Dans l’attente du second jugement dans « L’Affaire du siècle »     , alors que le projet de « loi climat »   fait débat et doit être examiné par le Sénat à partir du mois de juin 2021, que les initiatives lancées par la société civile et les actions en justice climatique se multiplient, l’ouvrage Justice climatique. Procès et actions de la juriste et directrice du réseau Droit et changement climatique Marta Torre-Schaub, apporte un éclairage utile sur cette nouvelle étape de la mobilisation pour la protection de l’environnement que constitue la judiciarisation de la lutte contre le dérèglement climatique par une société civile qui reproche leurs carences à la puissance publique et aux entreprises.

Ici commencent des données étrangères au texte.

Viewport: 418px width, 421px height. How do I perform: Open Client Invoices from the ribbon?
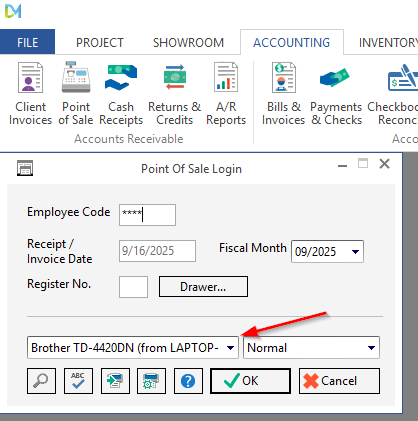(30, 94)
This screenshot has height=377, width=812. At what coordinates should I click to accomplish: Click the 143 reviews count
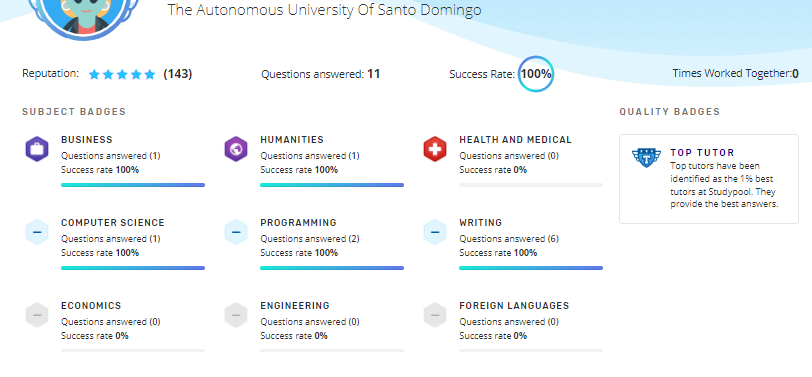pyautogui.click(x=178, y=74)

Après une introduction succincte, l’auteure précise les origines, les objectifs et la diversité des actions en justice climatique (chapitre 1) ainsi que le rôle que la science peut y jouer (chapitre 2). Elle étudie plusieurs actions engagées contre les Etats et les acteurs privés (chapitres 3 et 4) puis, avant de conclure, se focalise sur les actions en cours en France (chapitre 5).

 

Les procès climatiques : des actions diverses et multiples

Après avoir évoqué en introduction les premiers mouvements de justice environnementale de la fin des années 1960 et 1970 aux Etats-Unis ou encore ceux organisés par la société civile en marge des COP   à la fin des années 1990, l’auteure se concentre, dans son premier chapitre, sur la notion de « Climate Change Litigation » qui, en l’absence de définition précise, peut rassembler « tout litige administratif ou judiciaire fédéral, étatique, tribal ou local dans lequel les dépôts de pièces ou les décisions du tribunal soulèvent directement et expressément une question de fait ou de droit concernant la substance ou la politique des causes et des impacts du changement climatique »   .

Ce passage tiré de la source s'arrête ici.